I love this season for the appearance of a rich plethora of resilient webbing spun by the maturing hunger of a zillion spiders feeding during breeding season for both themselves & their egg cases. While gorgeously decorating Soundcliff's windows, doorways & garden paths... they thus render me the destroyer of much craft, art & sculpture.

I wrote last year about spider webs but this year my camera has been seduced anew. Being so subtle as to be invisible in some light while another angle brings them into stunning reflection against dark background... they are deliciously elusive to capture with the lens. Finding the vantage point with good back-light against a low-keyed background, or shooting at night to catch that deeper contrast are interesting problems to solve. Raindrops included might be photographically trite but that's probably because they too are such a fine teaching tool!

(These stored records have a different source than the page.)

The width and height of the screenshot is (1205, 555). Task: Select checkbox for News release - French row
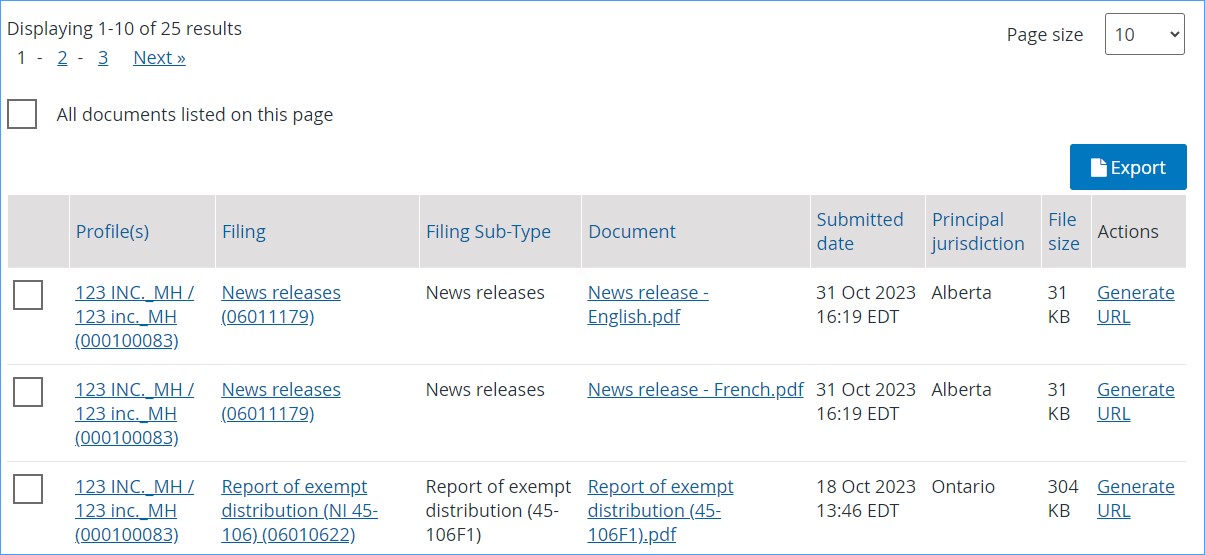click(28, 392)
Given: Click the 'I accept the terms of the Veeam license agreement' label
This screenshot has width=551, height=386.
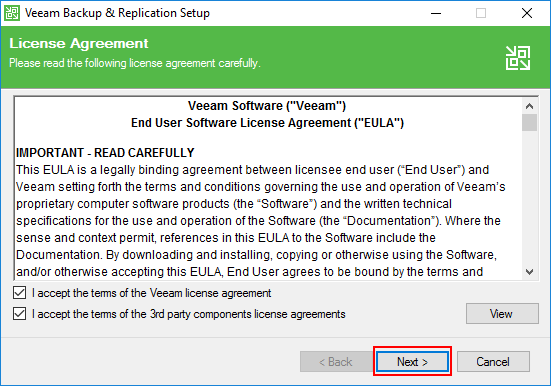Looking at the screenshot, I should pos(151,293).
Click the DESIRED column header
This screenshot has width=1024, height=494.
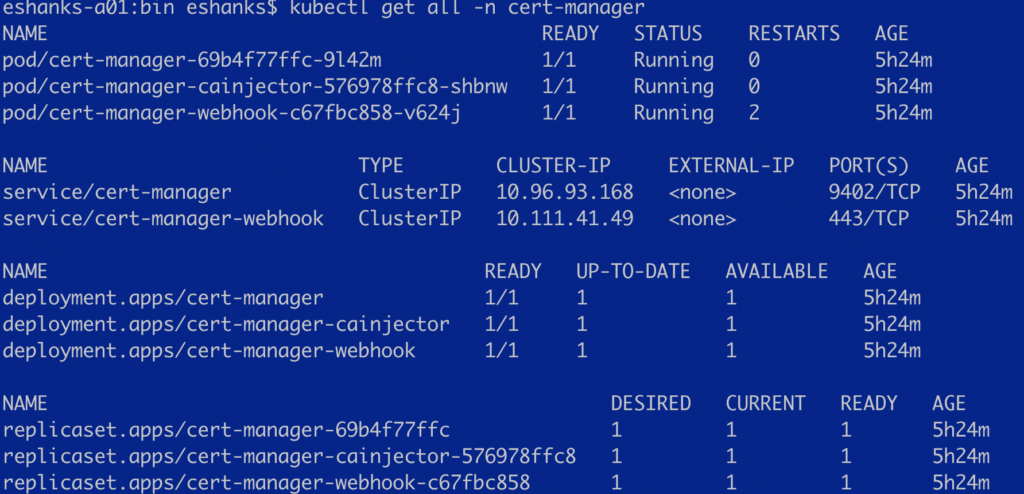[651, 403]
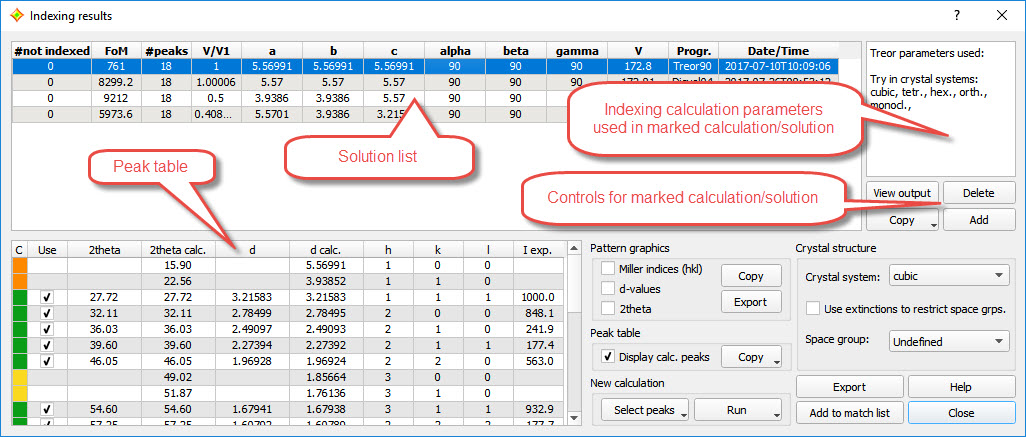
Task: Uncheck Use box for peak 27.72
Action: [x=47, y=298]
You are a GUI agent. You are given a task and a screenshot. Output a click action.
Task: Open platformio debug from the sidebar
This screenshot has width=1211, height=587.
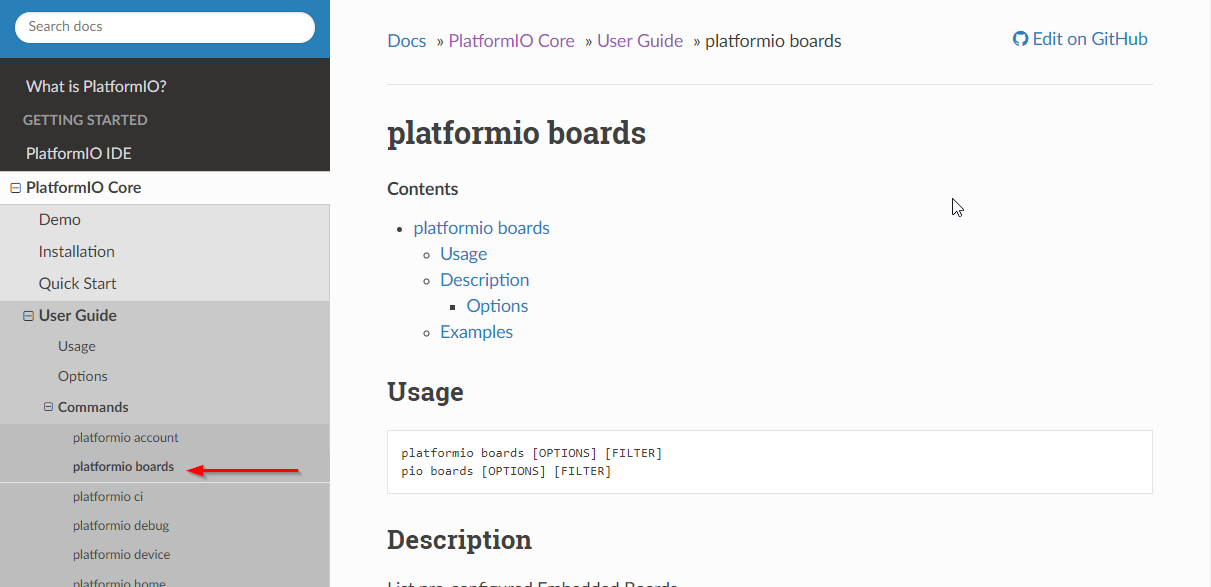(x=121, y=525)
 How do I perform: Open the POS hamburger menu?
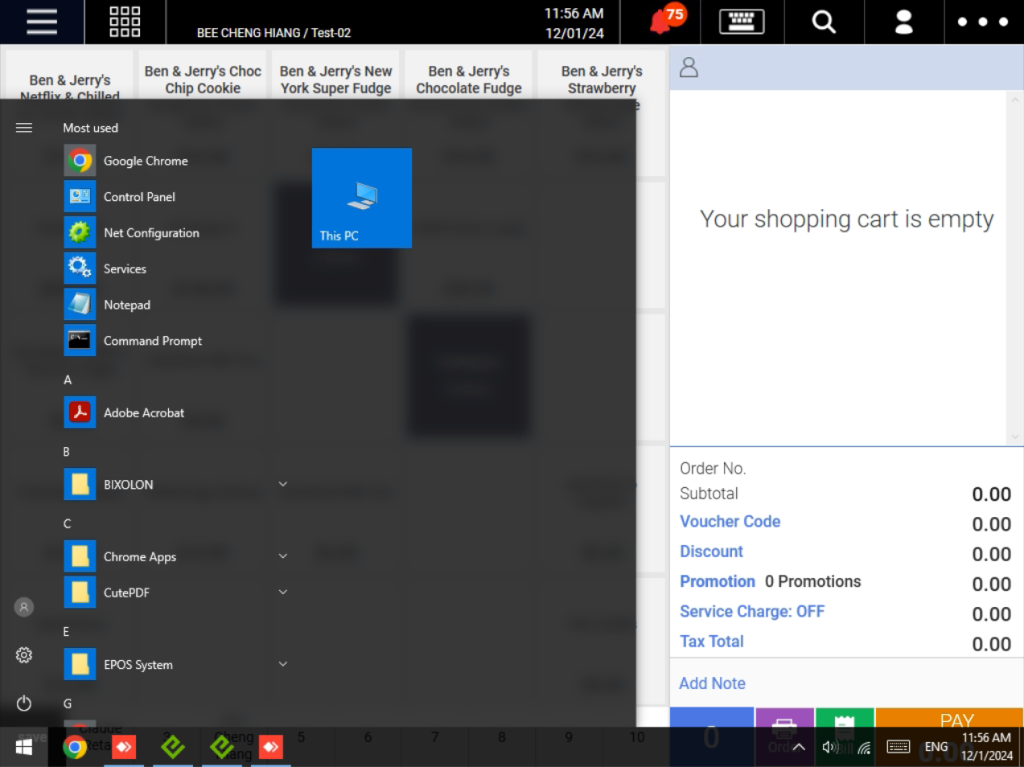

I have been re-reading old journals, trying to find mentions of a particularly important project during the 1982-83 era. Today I found a description of watching a spider building its web in the space above my wax desk in the studio when I lived in Sedona, AZ.

I frequently discover synchronistic rhythms in my history relating to current life so this morning's serendipity stretches & stitches this story of arachnid interest over some 28 years. I'm reminded as well that I had a spider collection during my grade school years on the farm in Kansas... so all this spins much older still... even as I happily present a more respectful enjoyment than what would now be 50 year old vials of specimens in alcohol!

GRB Journal: 27 July 1982

What an amazing fantasy environment exists above my studio lamp! A tiny white spider caught my magni-visored eye. First sight was on a piece of wax from which I'd been taking bits with a hot tool... stringing out threads of my own. Running along the mandrel. Sticking his/her tail up doing a tippy-toe dance. 'Seemed to be tying something. No, its the ass that's doing. What a trip to tie knots with your ass! Oh! There goes a thread... he's shooting it out! Another dance as he winds up the slack fibre he's floated out, sticky enough to catch on the lamp above ! & in moments he's scampering up that ephemeral line -- his own projection. Real enough to crawl on. Of Himself. A chance hook on whatever the breeze took it to. Or is it chance? Is he playing the breeze & his line whipping it with studied English. Surfing that rip let of air. Aiming. Probably some of both. He must be whistling while he works. He does dance & dash. Floating suspended on an elegant construction. Up he goes. This time I know he has a previous line. A more well traveled path into areas of the corner I haven't recently disturbed by moving the lamp. The lamp is a hunting expedition. Home must be up near the ceiling-- he's got roads & even expressways up there. The web even near the light & with my magnification are almost invisible. Only when they catch the light, then even only after he follows one... traces dot-to-dot do my eyes focus on it! As I become aware I see the drawing. He's been busy! Neat stitching! ... Becomes almost space travel. He's out of sight... I followed with my mind & got lost on this page.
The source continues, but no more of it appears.